Namun menurut penulis, kata-kata dipersamakan itu lebih kepada
perlakuan atas penghasilan yang diterima BUT dari sumbernya di
Indonesia. Bahwa BUT memang hanya dikenakan pajak atas penghasilan

yang bersumber di Indonesia namun perlakuannya dipersamakan dengan


WPDN misalnya terkait dengan witholding tax (BUT dan WPDN sama-sama
kena witholding tax), tarif pajak (dua-duanya berhak atas tarif yang
sama), ketentuan administratif (dua-duanya memiliki NPWP) dll.
Perubahan Penjelasan Pasal 5 ayat 1 huruf a
Ketika berlakunya UU nomor 7 tahun 1983 maka penjelasan pasal 5
ayat 1 huruf a menyatakan bahwa penghasilan BUT adalah penghasilan
yang berkenaan dengan kegiatan usaha atau harta bentuk usaha tetap
yang bersangkutan, baik yang diperoleh di Indonesia maupun yang
diperoleh dari luar Indonesia.
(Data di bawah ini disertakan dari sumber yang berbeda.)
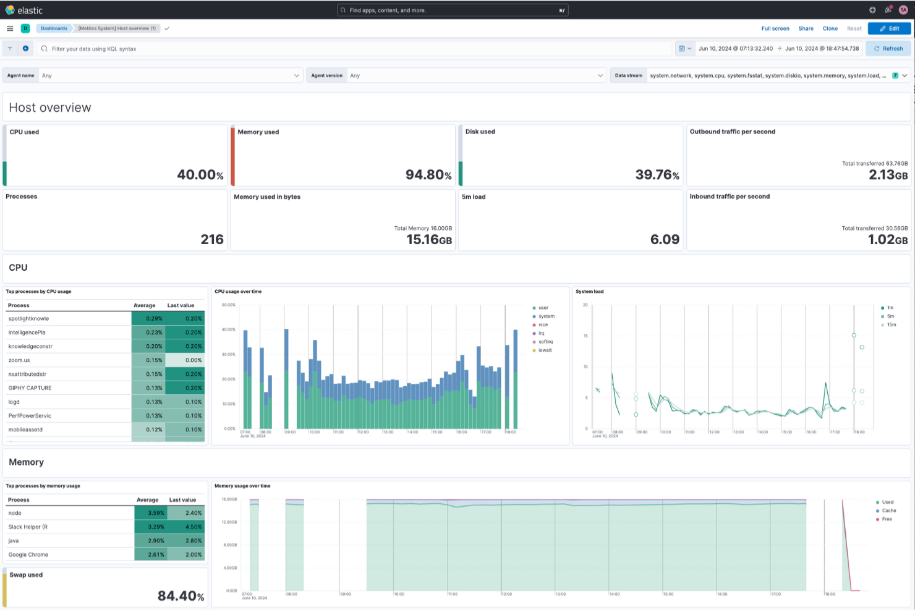Toggle the 'Free' series in Memory usage legend
Screen dimensions: 915x610
point(884,519)
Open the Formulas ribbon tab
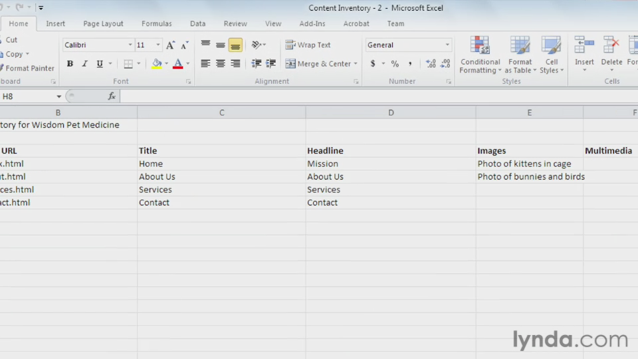This screenshot has height=359, width=638. click(x=156, y=23)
Dari kata-kata terakhir inilah dapat
disimpulkan kalau pada saat itu pengakuan penghasilan BUT
dipersamakan dengan WPDN yang menganut prinsip world wide income.
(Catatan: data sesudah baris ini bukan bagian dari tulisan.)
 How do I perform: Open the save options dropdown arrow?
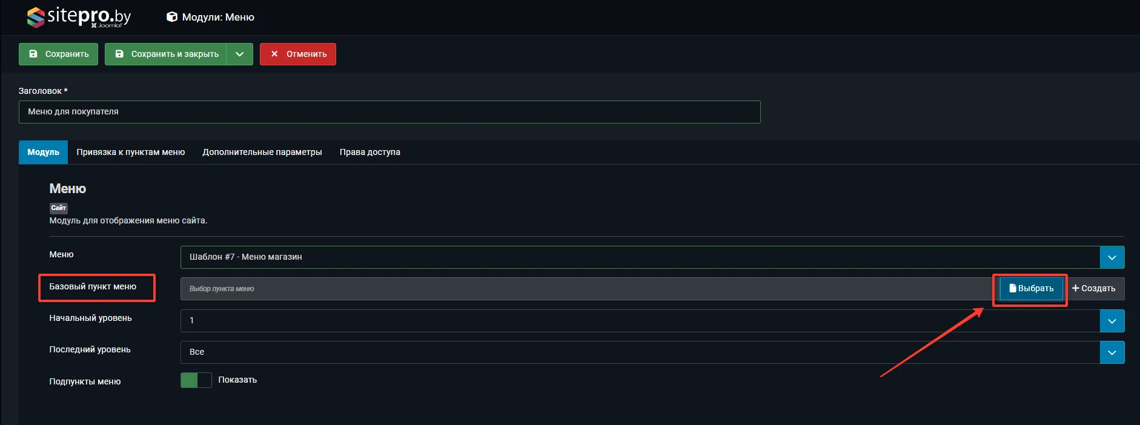pyautogui.click(x=240, y=54)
Namun demikian, ketika terjadi perubahan kedua atas UU PPh
dengan dikeluarkannya UU Nomor 10 tahun 1994 maka penghasilan BUT
adalah penghasilan yang berasal dari usaha atau kegiatan dan dari harta
yang dimiliki atau dikuasainya. Rumusan baru ini menghapus kata kata
maupun yang diperoleh dari luar Indonesia sehingga dapat kita
simpulkan kalau dengan berlakunya UU ini (UU Nomor 36 tahun 2008
tidak mengamandemen pasal ini) maka penghasilan BUT yang dikenakan
hanya yang bersumber dari Indonesia saja.
Pasal 24 ayat 3 huruf e
Pasal 24 ayat 3 huruf e menyatakan bahwa penghasilan BUT adalah
negara tempat bentuk usaha tetap tersebut menjalankan usaha atau
melakukan kegiatan.Ayat 3 pasal ini menerangkan mengenai ketentuan
tentang sumber penghasilan yang digunakan dalam proses pengkreditan
pajak yang sudah dibayar di luar negeri. Dengan melihat rumusan pasal
24 ayat 3 huruf e tersebut maka dapat disimpulkan bahwa penghasilan
BUT menggunakan prinsip teritori yakni hanya memperhitungkan
penghasilan dari negara tempat BUT tersebut melaksanakan kegiatan
atau penghasilan.
Dari ketiga poin analisis di atas maka dapat diketahui bahwa
penghasilan yang dikenai pajak atas BUT dedicated server hanya atas
penghasilan yang bersumber dari negara BUT dedicated server tersebut
melakukan usaha atau kegiatan. Meskipun misalnya server tersebut
melayani (sehingga memperoleh penghasilan) kawasan di luar negaranya
berada, maka atas penghasilan tersebut tidak dikenakan pajak di negara
tempat server itu berada. Hal ini bukan berarti penghasilan tersebut tidak
dikenakan pajak namun penghasilan tersebut akan digabungkan dan
dikenakan pajak di negara kantor pusat BUT tersebut.